Overall, if the goal is fat loss, usual health foods do not make sense because health does not always mean shredded / trimmed down. What do I mean? For fat loss clients, high amounts of nuts and avocadoes are not part of the plan. Are these foods healthy? Yes! If they are over-consumed, they may cause weight gain due to high-fat content. Do you see how fat loss is not the same as eating healthy? All goals are valid though.
Here's a list of calorie-smart snacks that aren't going to stall fat loss or muscle gain goals if eaten before bed - provided they fit the daily macronutrient/calorie count (substitute for dairy-free version or whatever else):
- 0% fat-free no sugar added Greek yogurt (or dairy-free alternative that is still high protein)
- Greek yogurt bars or Halo top protein ice cream (alternative to full-fat ice cream)
- Berries (a mixture of berries or just raspberries, blueberries, or strawberries on their own) with Greek yogurt
- Mango spears with Greek yogurt
- Watermelon with Greek yogurt
- An apple sliced with cinnamon and PB2 (less calorie-dense than actual nut butter)
- A protein shake
- A protein bar
- Popcorn (Smart Pop)
- Skim / low-fat cheese slices
It is mostly calories IN vs. calories OUT; however, let's still pay attention to this:
1. Protein raises resting metabolic rate.

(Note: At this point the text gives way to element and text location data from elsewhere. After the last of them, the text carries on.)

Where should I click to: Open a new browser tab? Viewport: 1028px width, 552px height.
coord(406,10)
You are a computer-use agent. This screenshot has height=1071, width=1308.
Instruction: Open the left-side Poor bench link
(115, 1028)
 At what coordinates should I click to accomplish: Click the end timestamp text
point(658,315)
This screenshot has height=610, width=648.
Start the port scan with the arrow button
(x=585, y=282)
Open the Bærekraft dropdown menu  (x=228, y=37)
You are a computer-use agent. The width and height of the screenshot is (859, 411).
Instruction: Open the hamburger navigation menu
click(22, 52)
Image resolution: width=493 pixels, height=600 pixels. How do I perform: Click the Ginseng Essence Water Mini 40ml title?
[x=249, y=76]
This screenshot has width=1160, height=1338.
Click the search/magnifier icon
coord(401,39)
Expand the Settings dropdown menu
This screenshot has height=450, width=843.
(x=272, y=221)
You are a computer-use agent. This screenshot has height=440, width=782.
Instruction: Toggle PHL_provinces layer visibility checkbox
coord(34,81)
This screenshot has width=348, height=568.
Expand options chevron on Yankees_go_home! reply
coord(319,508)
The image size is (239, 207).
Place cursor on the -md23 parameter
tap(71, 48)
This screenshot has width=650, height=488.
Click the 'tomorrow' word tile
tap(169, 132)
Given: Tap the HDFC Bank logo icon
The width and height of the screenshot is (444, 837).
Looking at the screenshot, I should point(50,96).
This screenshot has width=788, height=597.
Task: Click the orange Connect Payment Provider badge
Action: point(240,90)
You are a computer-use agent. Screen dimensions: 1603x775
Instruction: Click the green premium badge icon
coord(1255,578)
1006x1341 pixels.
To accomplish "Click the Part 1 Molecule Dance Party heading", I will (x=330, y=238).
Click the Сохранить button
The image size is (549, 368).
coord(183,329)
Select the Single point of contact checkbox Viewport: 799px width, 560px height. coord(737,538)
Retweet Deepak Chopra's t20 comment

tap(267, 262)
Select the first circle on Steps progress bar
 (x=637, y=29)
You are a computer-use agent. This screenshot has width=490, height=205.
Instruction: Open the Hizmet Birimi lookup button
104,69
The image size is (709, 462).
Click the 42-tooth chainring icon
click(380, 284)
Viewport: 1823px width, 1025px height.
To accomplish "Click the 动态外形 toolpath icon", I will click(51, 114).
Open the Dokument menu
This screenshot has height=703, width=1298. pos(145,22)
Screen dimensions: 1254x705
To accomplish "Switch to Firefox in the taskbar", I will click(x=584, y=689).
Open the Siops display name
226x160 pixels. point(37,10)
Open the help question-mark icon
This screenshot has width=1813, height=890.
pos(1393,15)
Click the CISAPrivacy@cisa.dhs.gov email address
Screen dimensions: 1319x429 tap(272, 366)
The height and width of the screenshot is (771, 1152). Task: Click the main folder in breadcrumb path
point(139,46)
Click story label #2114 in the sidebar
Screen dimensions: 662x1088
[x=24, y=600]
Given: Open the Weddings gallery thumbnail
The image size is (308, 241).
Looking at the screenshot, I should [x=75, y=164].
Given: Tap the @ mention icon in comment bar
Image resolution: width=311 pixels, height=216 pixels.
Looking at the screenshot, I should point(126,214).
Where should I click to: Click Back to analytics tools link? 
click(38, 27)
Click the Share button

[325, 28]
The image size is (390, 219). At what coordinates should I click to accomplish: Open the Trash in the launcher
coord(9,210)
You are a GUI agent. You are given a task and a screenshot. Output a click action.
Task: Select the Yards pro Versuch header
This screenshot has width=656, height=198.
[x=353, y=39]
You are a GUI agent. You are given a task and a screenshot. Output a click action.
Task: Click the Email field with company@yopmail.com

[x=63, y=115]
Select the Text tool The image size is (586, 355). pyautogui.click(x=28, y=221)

2. Carbs and protein have 4 calories per gram.
3. Fat has 9 calories per gram.
Not only are (complex) carbs protein sparing, but they're also crucial.
Hoping this was useful for your snack ideas and helped to shed some light on the fact that when we eat has little to no effect on fat loss, calories do not count more at night than during the day, it is the total picture that matters!
Our burning rate may be higher during the day; however, it is not that much lower at night.
The stress of freaking out about not eating before bed is probably more detrimental to the digestive system than eating the snack in the first place. Real solutions are sustainable and focusing on fads about when to eat vs. when not to eat does not solve the real issues at hand when embarking on a fat loss journey.
I personally go with a high protein diet and ensure a level of balance to keep myself sane.